Polaris Industries Inc.'s first-quarter profit fell 13%. If it were not for a long winter boosting snowmobile sales, the results would have been worse.

Polaris saw sales declines for the quarter in its other main business lines — motorcycles, electric and military vehicles and North American off-road vehicles.

"Retail sales results were somewhat mixed, with greater than 20 percent snowmobile growth helping to offset modest weather-related declines in off-road vehicles, motorcycles and boats, although all three of these segments came on strong at the end of March," CEO Scott Wine said.

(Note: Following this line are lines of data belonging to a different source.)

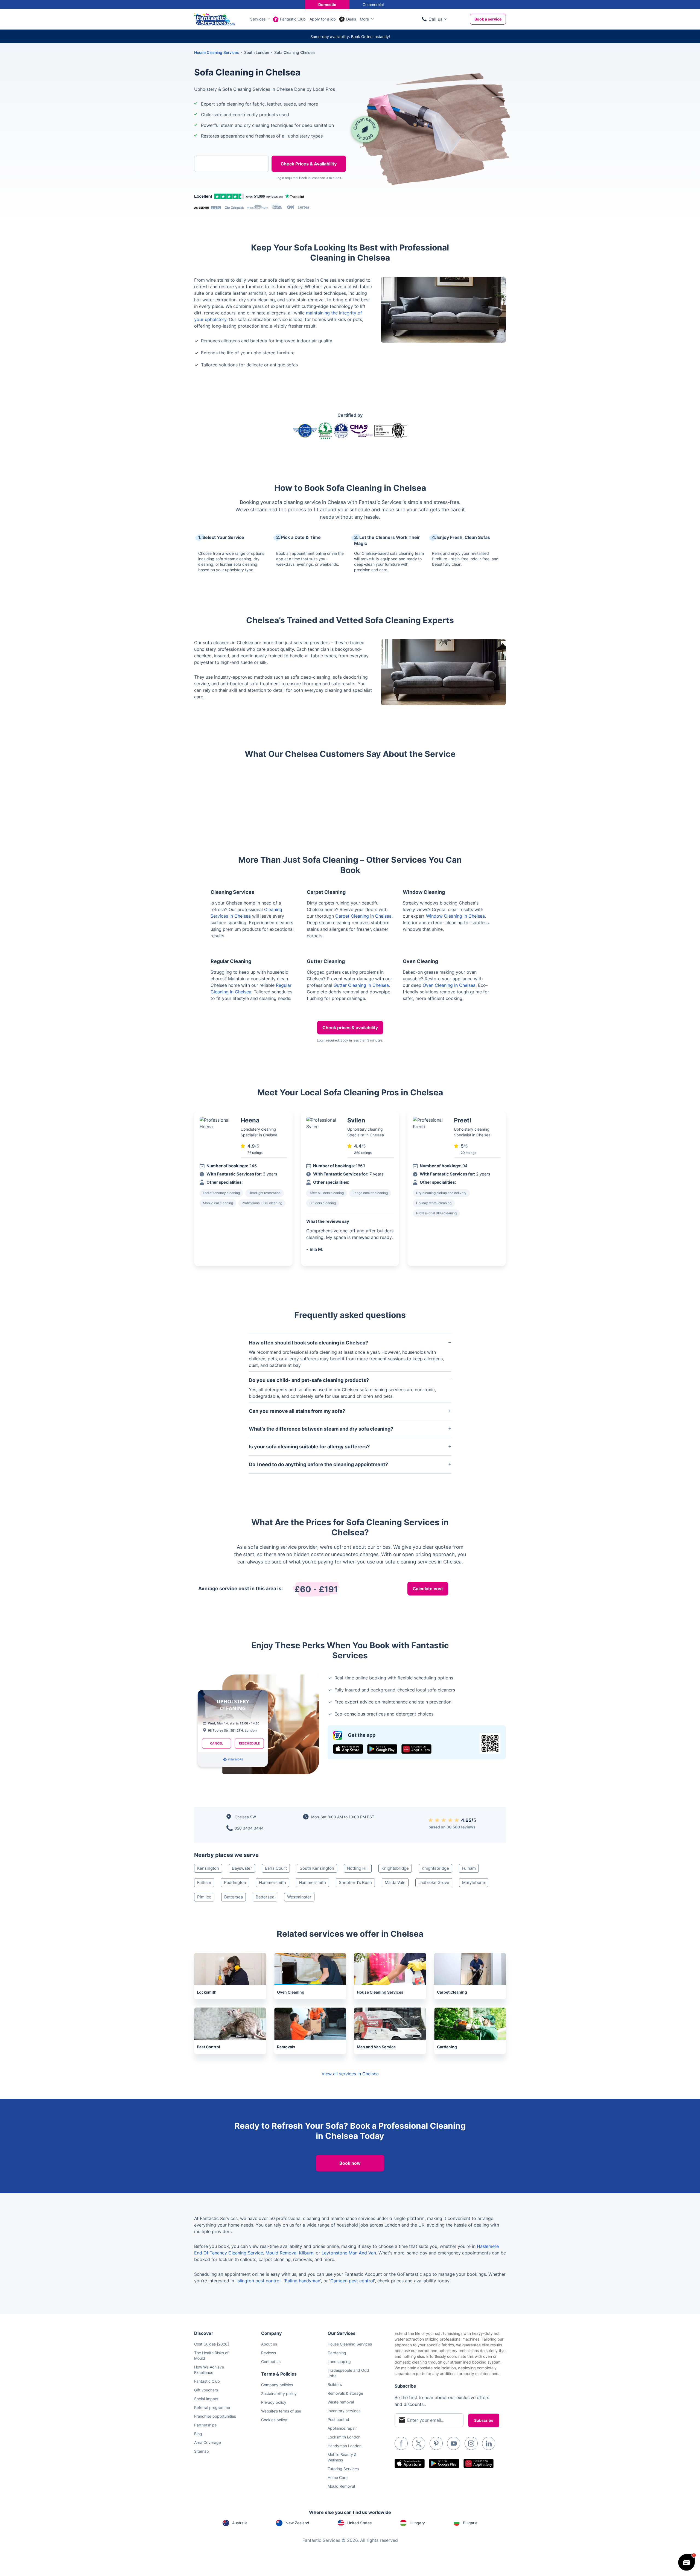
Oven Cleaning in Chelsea (449, 985)
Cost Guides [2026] (211, 2344)
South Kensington (317, 1868)
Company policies (277, 2384)
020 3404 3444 (249, 1828)
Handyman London (344, 2445)
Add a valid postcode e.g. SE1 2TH (226, 192)
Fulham (469, 1868)
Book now (350, 2163)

While select product price increases helped overall sales, higher operational costs and trade tariffs tugged at the bottom line, the company said. Additionally, the company saw ramped-up pricing competition from Harley-Davidson and other players in the midsize motorcycle market.

Still, the Medina-based company met investors' expectations, and Polaris raised its end-of-year guidance. But after a roller-coaster day for the stock, shares on Tuesday closed down about 1.2% at $97.75.

For the quarter ended March 31, the company's earnings were $48.4 million, or 78 cents a share. Excluding one-time items, it earned $1.08 per share, down 9%. Analysts expected adjusted per-share profit of 91 cents.

Sales rose 15% to $1.5 billion, with the company's newly acquired boat-manufacturing businesses contributing nearly $185 million to the quarter.

Polaris increased its full-year earnings guidance to be in the range of $6.05 to $6.30 a share. That's up from the previous range of $6 to $6.25 per share. The new outlook includes the absorption of $80 million to $90 million of additional tariff costs anticipated in 2019 over 2018.

Wine told analysts that projected trade-tariff costs are expected to lower in the future, especially as the United States and China continue trade negotiations and delay tariff increases on some products.

Executives reiterated their forecast for sales growth of 11% to 13% in 2019.